Learn how to set up Task Manager so it runs automatically when Windows XP boots.

In Windows XP, Task Manager is like the dashboard of a car. It's your interface into what's going on under the hood. It can tell you things such as: what programs are running in the background that you can't see, how busy the processor (CPU) is, which programs are making the greatest demands on the processor, how much ram is free, the number of hard disk reads/writes by each program, etc. etc. When your computer is running slow, or seemingly frozen, Task Manager should be the first thing you turn to.

For whatever reason, Microsoft has hidden Task Manager. If you look for it in the usual way, Start -> Programs, it's not there. It should be under Accessories -> System Tools, but instead Microsoft included the Character Map program.

Since Task Manager is both useful and hidden, I suggest having it run automatically when Windows starts up and instructions for doing this follow.

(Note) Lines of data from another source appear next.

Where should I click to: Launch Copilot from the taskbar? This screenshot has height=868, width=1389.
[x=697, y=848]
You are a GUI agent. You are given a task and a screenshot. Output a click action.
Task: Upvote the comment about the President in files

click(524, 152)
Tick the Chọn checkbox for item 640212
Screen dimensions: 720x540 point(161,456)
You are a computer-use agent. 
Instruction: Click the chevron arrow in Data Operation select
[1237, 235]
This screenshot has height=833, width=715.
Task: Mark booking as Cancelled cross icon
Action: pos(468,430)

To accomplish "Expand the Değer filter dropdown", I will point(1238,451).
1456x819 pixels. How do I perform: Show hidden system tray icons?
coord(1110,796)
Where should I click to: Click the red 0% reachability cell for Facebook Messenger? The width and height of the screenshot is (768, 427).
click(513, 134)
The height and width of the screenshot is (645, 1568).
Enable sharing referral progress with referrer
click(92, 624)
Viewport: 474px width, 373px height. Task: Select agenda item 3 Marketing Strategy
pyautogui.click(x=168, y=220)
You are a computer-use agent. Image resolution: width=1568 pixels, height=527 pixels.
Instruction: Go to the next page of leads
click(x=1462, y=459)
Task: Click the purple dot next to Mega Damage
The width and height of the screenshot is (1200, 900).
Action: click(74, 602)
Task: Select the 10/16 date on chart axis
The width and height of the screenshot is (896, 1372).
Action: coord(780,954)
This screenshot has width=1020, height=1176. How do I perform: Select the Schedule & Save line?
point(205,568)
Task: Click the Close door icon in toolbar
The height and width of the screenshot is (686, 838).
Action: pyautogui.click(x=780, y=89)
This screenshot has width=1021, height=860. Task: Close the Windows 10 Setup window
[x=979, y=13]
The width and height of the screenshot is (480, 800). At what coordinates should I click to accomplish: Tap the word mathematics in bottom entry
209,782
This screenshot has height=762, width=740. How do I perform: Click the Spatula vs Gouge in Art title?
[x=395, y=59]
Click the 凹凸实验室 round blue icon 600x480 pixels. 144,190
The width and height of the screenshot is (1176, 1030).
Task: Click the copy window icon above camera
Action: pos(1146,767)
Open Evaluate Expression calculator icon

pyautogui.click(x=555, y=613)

The end result of the steps below is a dark green square in the system tray (a.k.a. notification area). If the square remains dark green, the processor is on a virtual coffee break. The box is like a vertical bar graph, where light green on the bottom indicates how busy the processor is. If the bottom half of the box is light green, the processor is using half of its total capacity. If the square turns entirely light green, the processor is running at 100% capacity.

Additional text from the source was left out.